After the first decoder step, for the following steps, the input is going to be the previous word prediction of the RNN.

So the output generation will be upon the network sequence prediction. In case of using ``teacher_forcing``, the input is going to be the actual

targeted output word. It provides better guidance for the training but it is inconsistent with the evaluation stage as

targeted outputs do not exists! In order to handle the issue with this approach, new approaches have been proposed [lamb2016professor]_.

The decoder, will generally be initialized as below:

.. code-block:: python

    def __init__(self, hidden_size, output_size, batch_size, num_layers=1):

        super(DecoderRNN, self).__init__()

        self.batch_size = batch_size

        self.num_layers = num_layers

        self.hidden_size = hidden_size

        self.embedding = nn.Embedding(output_size, hidden_size)

        self.lstm = nn.LSTM(input_size=hidden_size, hidden_size=hidden_size, num_layers=1)

        self.out = nn.Linear(hidden_size, output_size)

    def forward(self, input, hidden):

        output = self.embedding(input).view(1, 1, -1)

        output, (h_n, c_n) = self.lstm(output, hidden)

        output = self.out(output[0])

        return output, (h_n, c_n)

    def initHidden(self):

        """

        The spesific type of the hidden layer for the RNN type that is used (LSTM).

        :return: All zero hidden state.

        """

        return [torch.zeros(self.num_layers, 1, self.hidden_size, device=device),

                torch.zeros(self.num_layers, 1, self.hidden_size, device=device)]

-------------------------------

Encoder-Decoder Bridge

-------------------------------

The context vector, generated by the encoder, will be used as the initial hidden state of the decoder.

In case that their *dimension is not matched*, a ``linear layer`` should be employed to transformed the context vector

to a suitable input (shape-wise) for the decoder cell state (including the memory(Cn) and hidden(hn) states).

The shape mismatch is True in the following conditions:

    1. The hidden sizes of encoder and decoder are the same BUT we have a bidirectional LSTM as the Encoder.

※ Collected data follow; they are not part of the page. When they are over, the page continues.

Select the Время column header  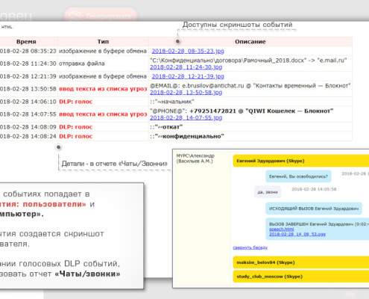[x=26, y=42]
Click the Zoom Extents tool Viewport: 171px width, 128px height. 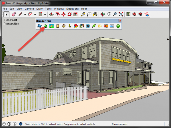point(121,14)
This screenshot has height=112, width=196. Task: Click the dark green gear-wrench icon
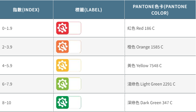pos(62,103)
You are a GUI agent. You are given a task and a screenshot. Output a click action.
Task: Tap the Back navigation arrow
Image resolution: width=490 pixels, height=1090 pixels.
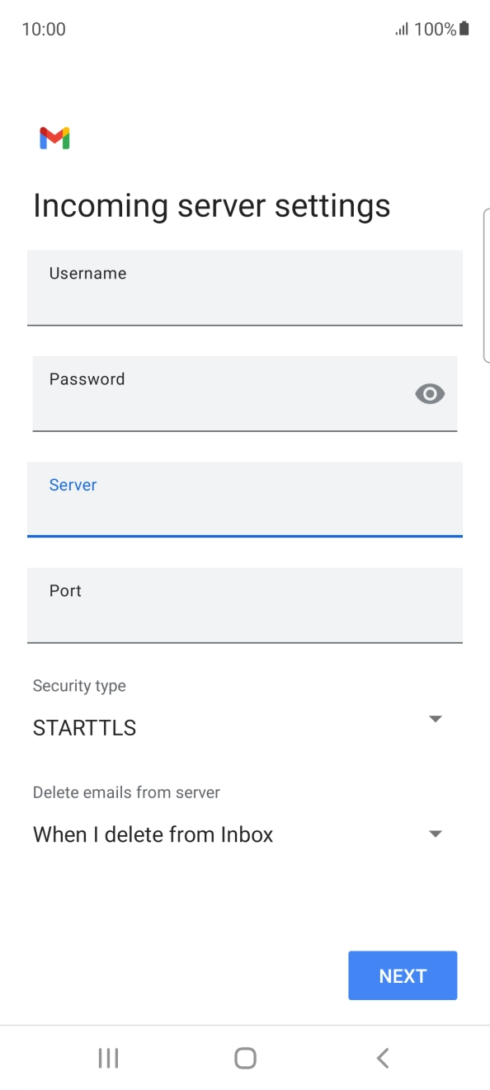[382, 1058]
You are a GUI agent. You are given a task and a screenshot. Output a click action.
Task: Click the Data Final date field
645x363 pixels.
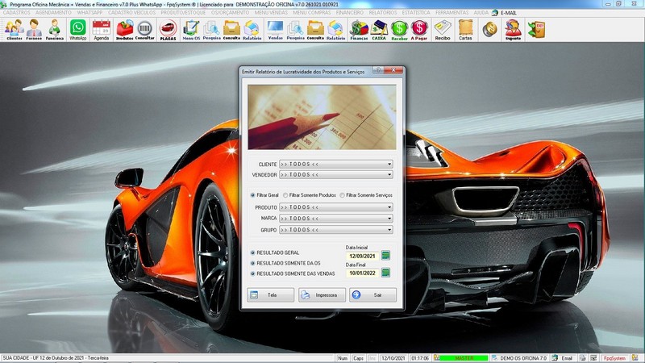pos(361,273)
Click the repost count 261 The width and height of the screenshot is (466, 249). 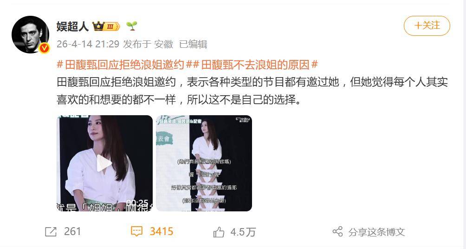click(x=72, y=231)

    2. The hidden sizes of encoder and decoder are NOT same.

    3. ETC?

The linear layer will be defined as below:

.. code-block:: python

    def __init__(self, bidirectional, hidden_size_encoder, hidden_size_decoder):

        super(Linear, self).__init__()

        self.bidirectional = bidirectional

        num_directions = int(bidirectional) + 1

        self.linear_connection_op = nn.Linear(num_directions * hidden_size_encoder, hidden_size_decoder)

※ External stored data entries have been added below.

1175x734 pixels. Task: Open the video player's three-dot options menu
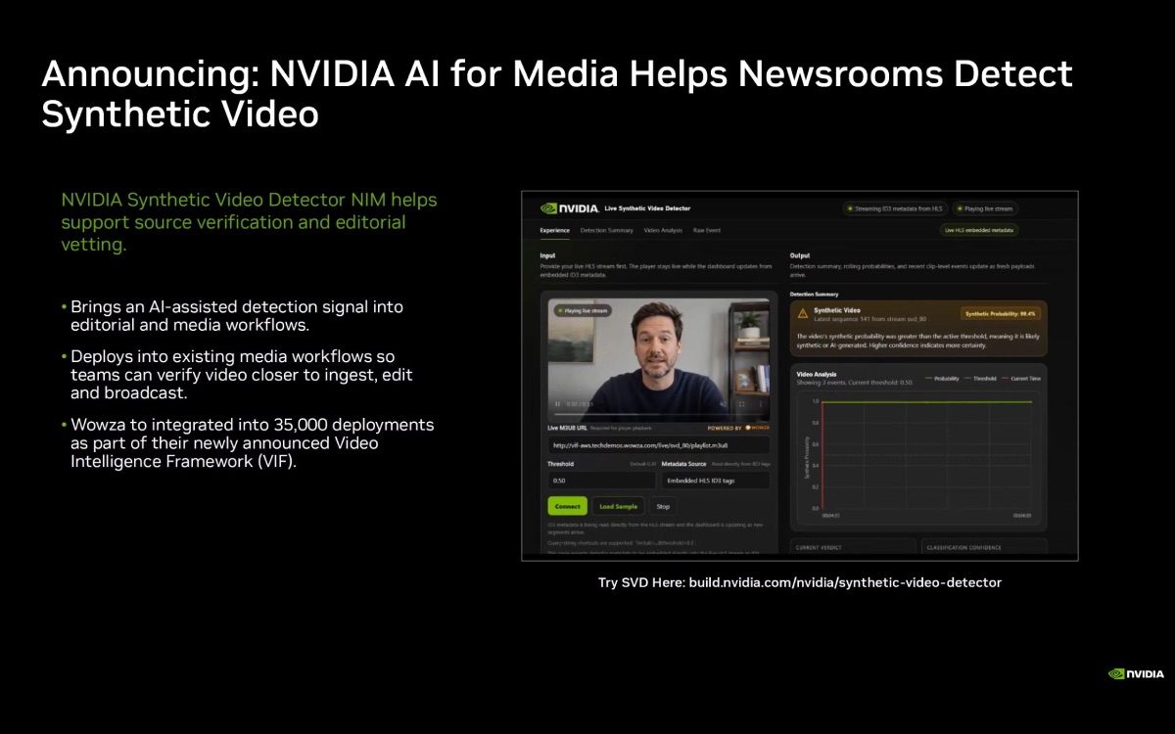click(761, 404)
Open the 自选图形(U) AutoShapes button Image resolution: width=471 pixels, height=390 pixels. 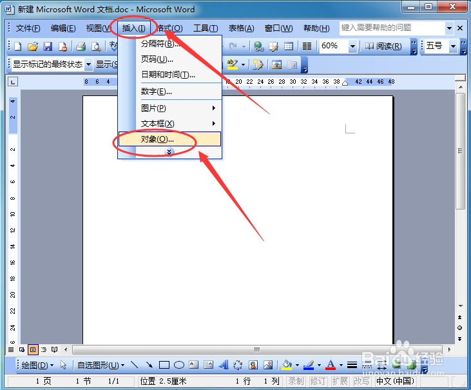point(101,366)
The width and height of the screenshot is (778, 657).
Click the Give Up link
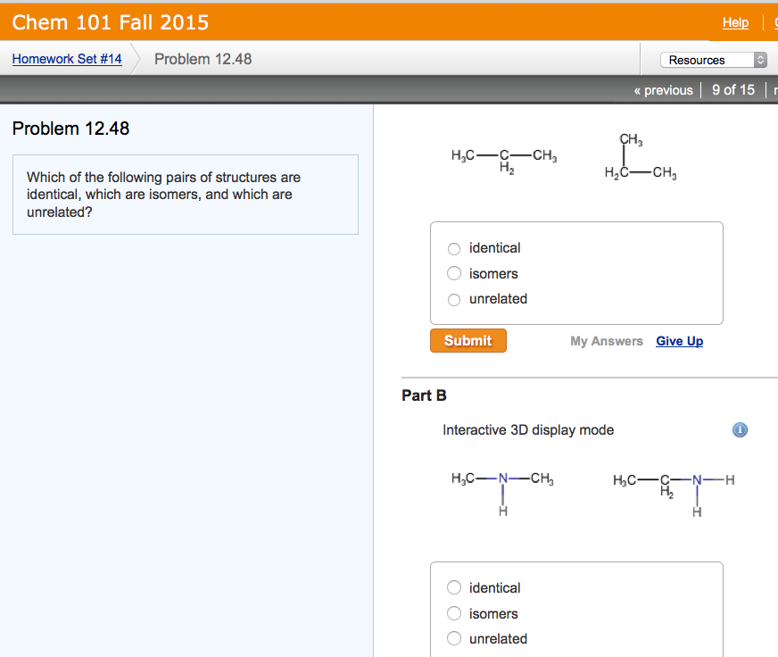coord(679,340)
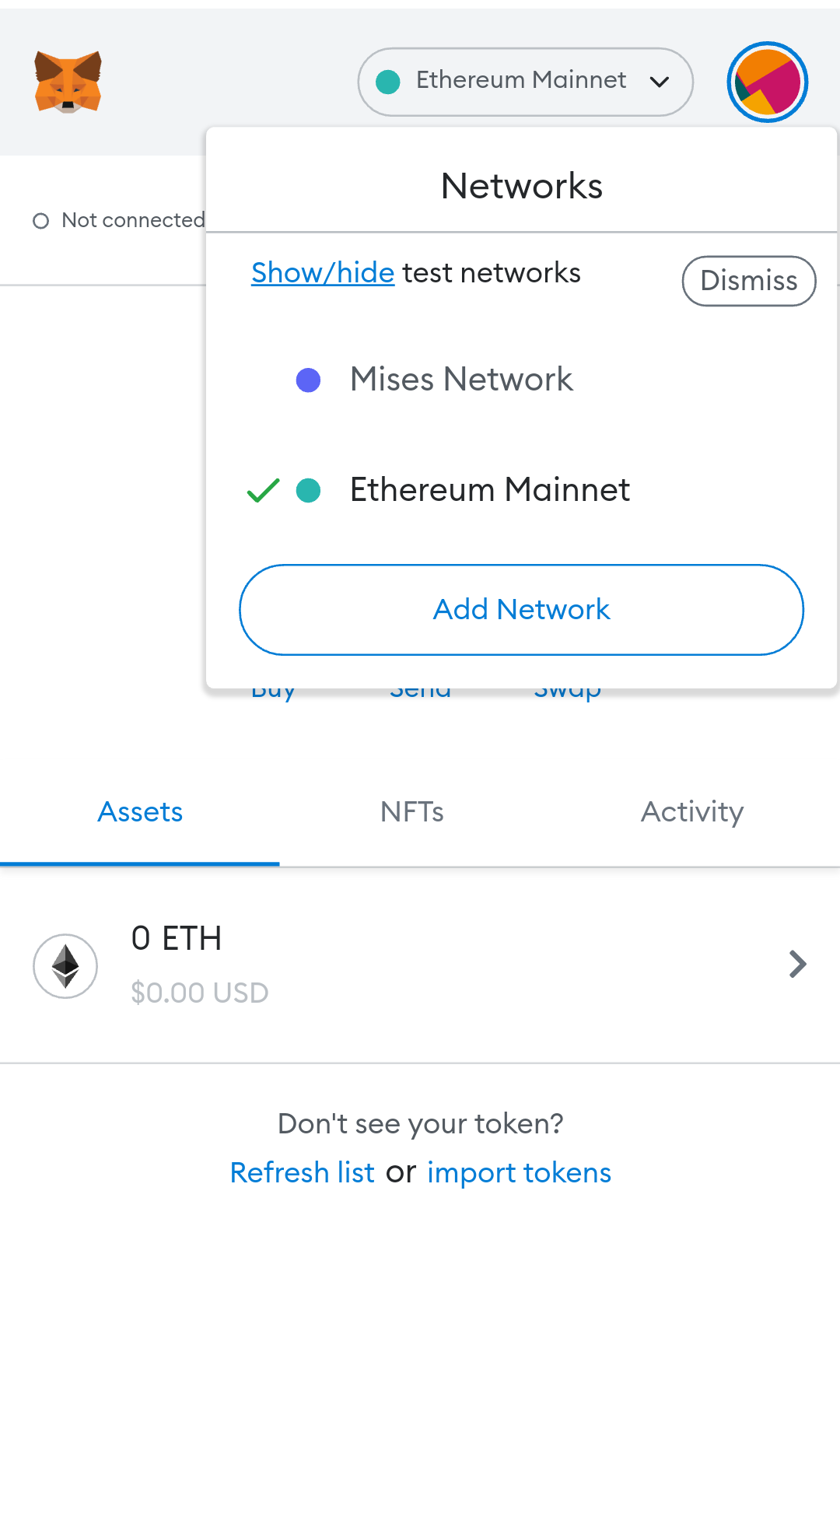Switch to the NFTs tab
The width and height of the screenshot is (840, 1534).
(x=412, y=812)
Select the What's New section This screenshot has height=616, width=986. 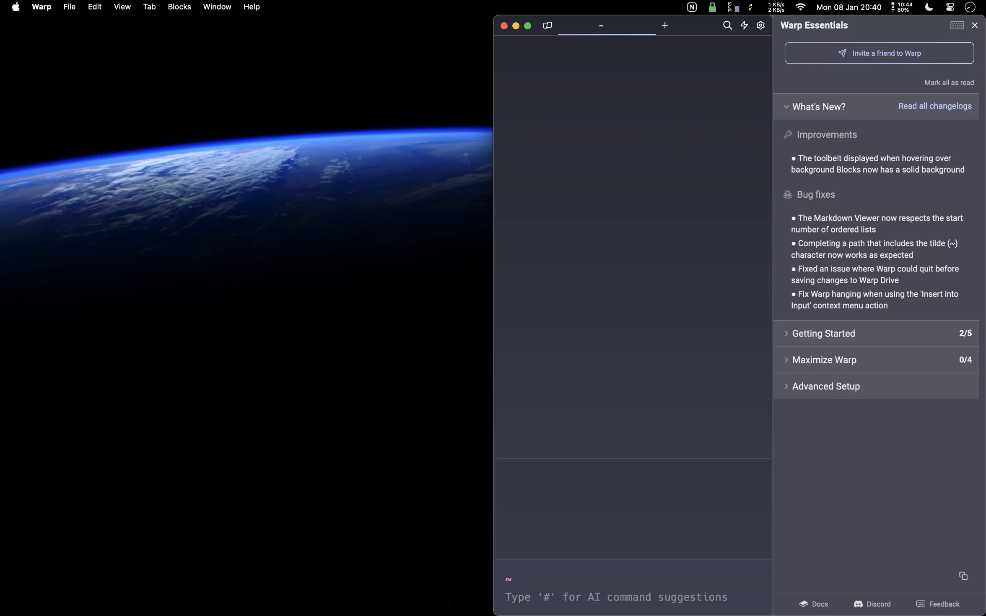point(818,106)
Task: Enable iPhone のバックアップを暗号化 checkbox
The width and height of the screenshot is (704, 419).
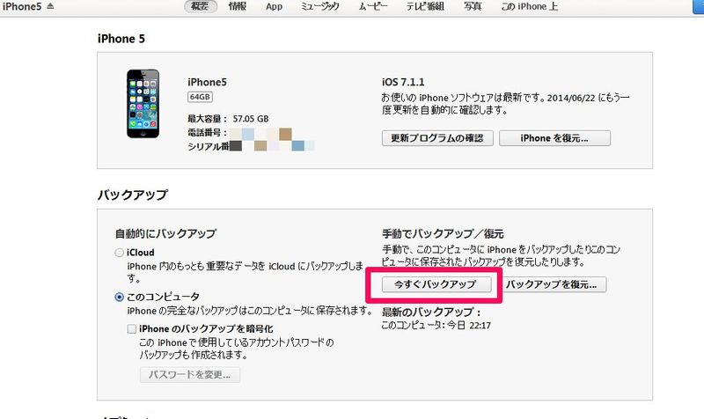Action: [131, 328]
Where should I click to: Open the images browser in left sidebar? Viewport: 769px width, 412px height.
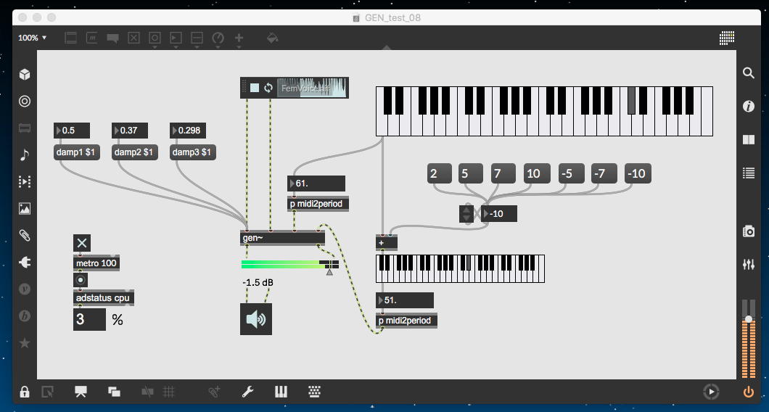pyautogui.click(x=25, y=208)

        self.connection_possibility_status = num_directions * hidden_size_encoder == hidden_size_decoder

    def forward(self, input):

        if self.connection_possibility_status:

            return input

        else:

            return self.linear_connection_op(input)

============

Dataset

============

**NOTE:** The dataset object is heavily inspired by the official Pytorch tutorial: [`TRANSLATION WITH A SEQUENCE TO SEQUENCE NETWORK AND ATTENTION `_]

The dataset is prepaired using the ``data_loader.py`` script.

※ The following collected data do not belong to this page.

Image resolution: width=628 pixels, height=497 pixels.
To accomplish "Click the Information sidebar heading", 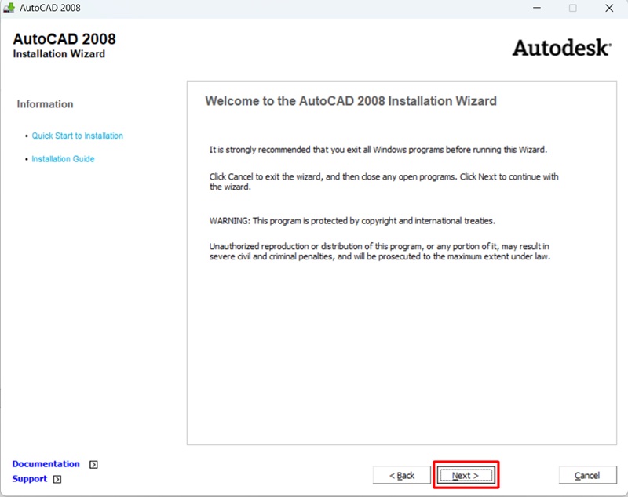I will click(45, 104).
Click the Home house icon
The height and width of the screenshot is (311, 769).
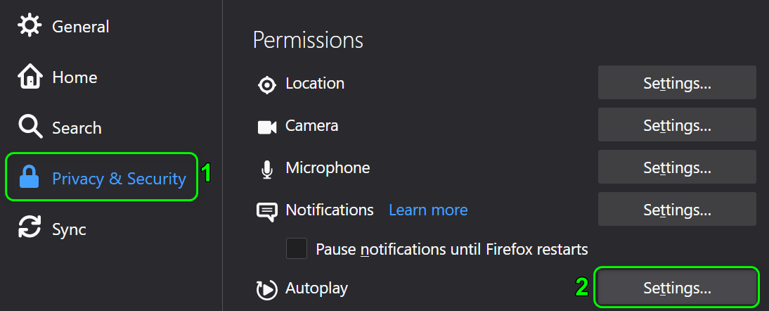click(x=30, y=77)
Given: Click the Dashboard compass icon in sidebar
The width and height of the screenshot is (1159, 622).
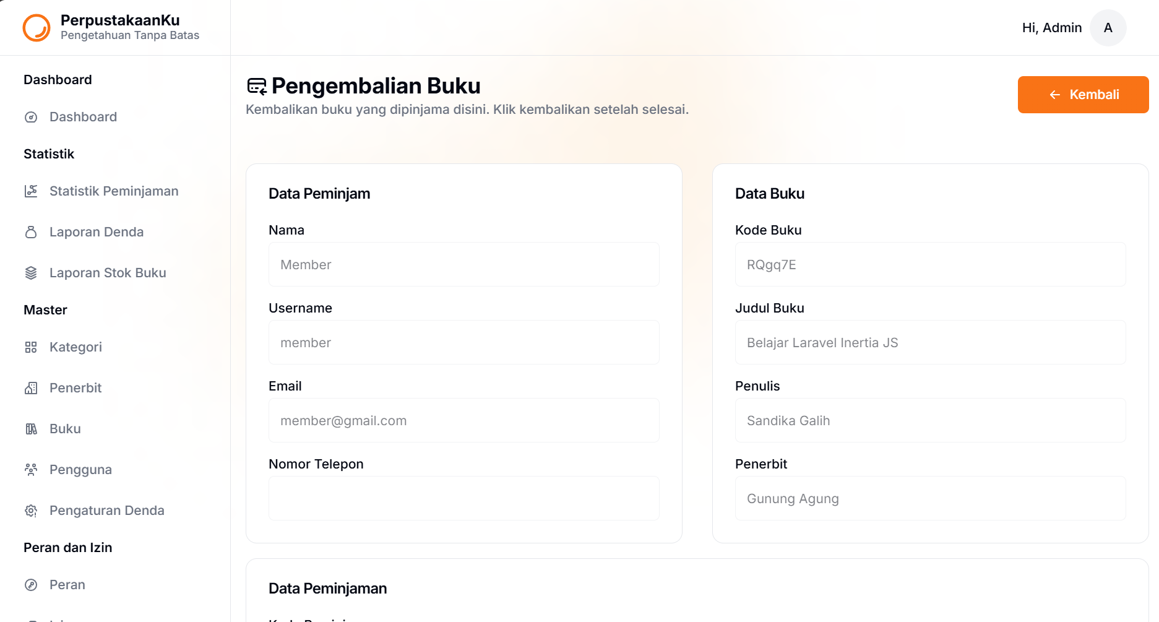Looking at the screenshot, I should pyautogui.click(x=31, y=117).
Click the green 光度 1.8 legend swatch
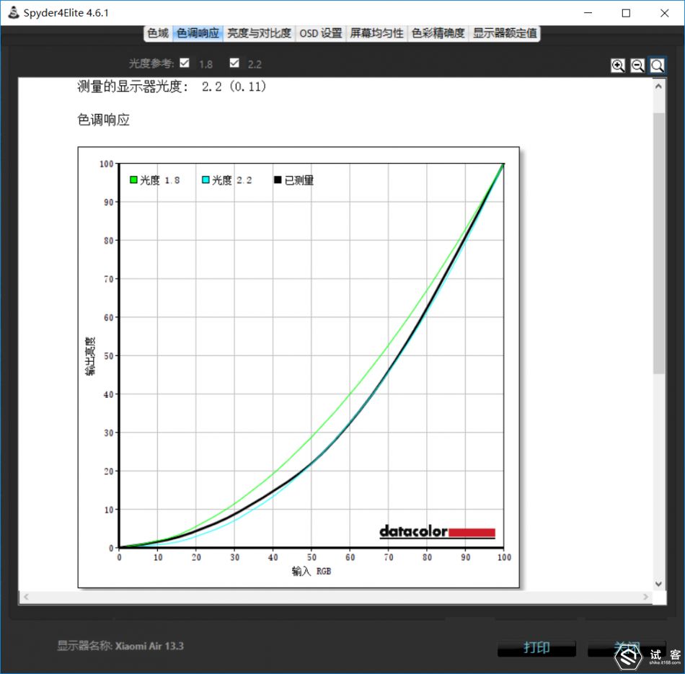685x674 pixels. point(133,179)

At the first state we have to define ``word indexing`` for further processing. The ``word2index`` is the dictionary of

transforming word to its associated index and ``index2word`` does the reverse:

.. code-block:: python

  SOS_token = 1

  EOS_token = 2

  class Lang:

    def __init__(self, name):

        self.name = name

        self.word2index = {}

        self.word2count = {}

        self.index2word = {0: "", SOS_token: "SOS", EOS_token: "EOS"}

        self.n_words = 3  # Count SOS and EOS

    def addSentence(self, sentence):

        for word in sentence.split(' '):

            self.addWord(word)

    def addWord(self, word):

        if word not in self.word2index:

            self.word2index[word] = self.n_words

            self.word2count[word] = 1

            self.index2word[self.n_words] = word

            self.n_words += 1

        else:

            self.word2count[word] += 1

Unlike the [`Pytorch tutorial `_] we started

the indexing from ``1`` by ``SOS_token = 1`` to have the ``zero reserved``!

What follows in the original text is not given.